Four Takeaways From Biden’s Post-Debate Interview

He downplayed. He denied. He dismissed.

President Biden’s first television interview since his poor debate performance last week was billed as a prime-time opportunity to reassure the American people that he still has what it takes to run for, win and hold the nation’s highest office.

But Mr. Biden, with more than a hint of hoarseness in his voice, spent much of the 22 minutes resisting a range of questions that George Stephanopoulos of ABC News had posed — about his competence, about taking a cognitive test, about his standing in the polls.

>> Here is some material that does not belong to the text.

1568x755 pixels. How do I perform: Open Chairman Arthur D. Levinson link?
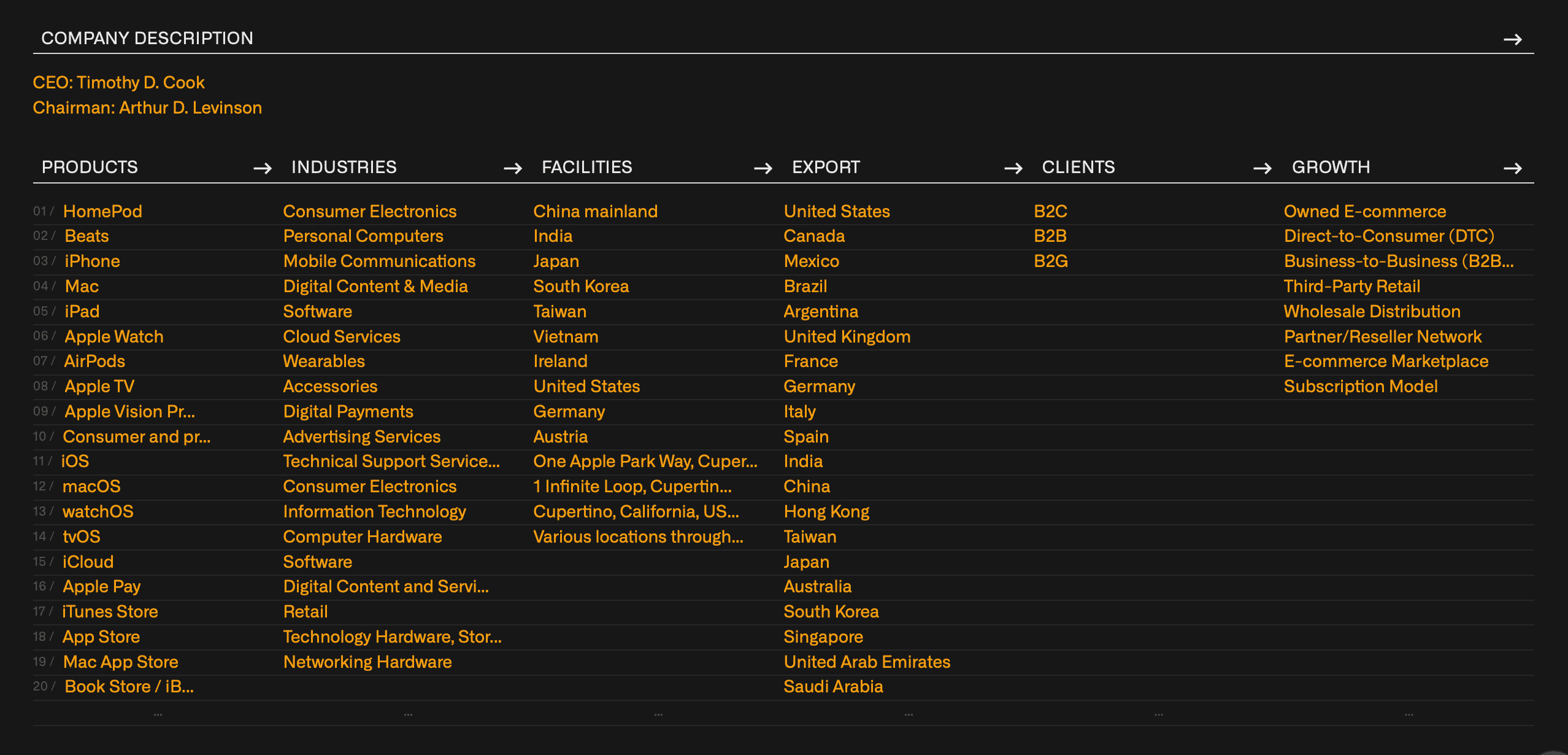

The president on Friday did not struggle to complete his thoughts the way he did at the debate. But at the same time he was not the smooth-talking senator of his youth, or even the same elder statesman whom the party entrusted four years ago to defeat former President Donald J. Trump.

Instead, it was a high-stakes interview with an 81-year-old president whose own party is increasingly doubting him yet who sounded little like a man with any doubts about himself.

Here are four takeaways:

The interview was Mr. Biden’s longest unscripted appearance in public since his faltering debate performance. The delay has had his allies on Capitol Hill and beyond confused about what was keeping the president cloistered behind closed doors — or depending upon teleprompters — for so long.

The eight-day lag has seen the first members of Congress call for him to step aside and donors demand that the party consider switching candidates. It also heightened the scrutiny of every word Mr. Biden said.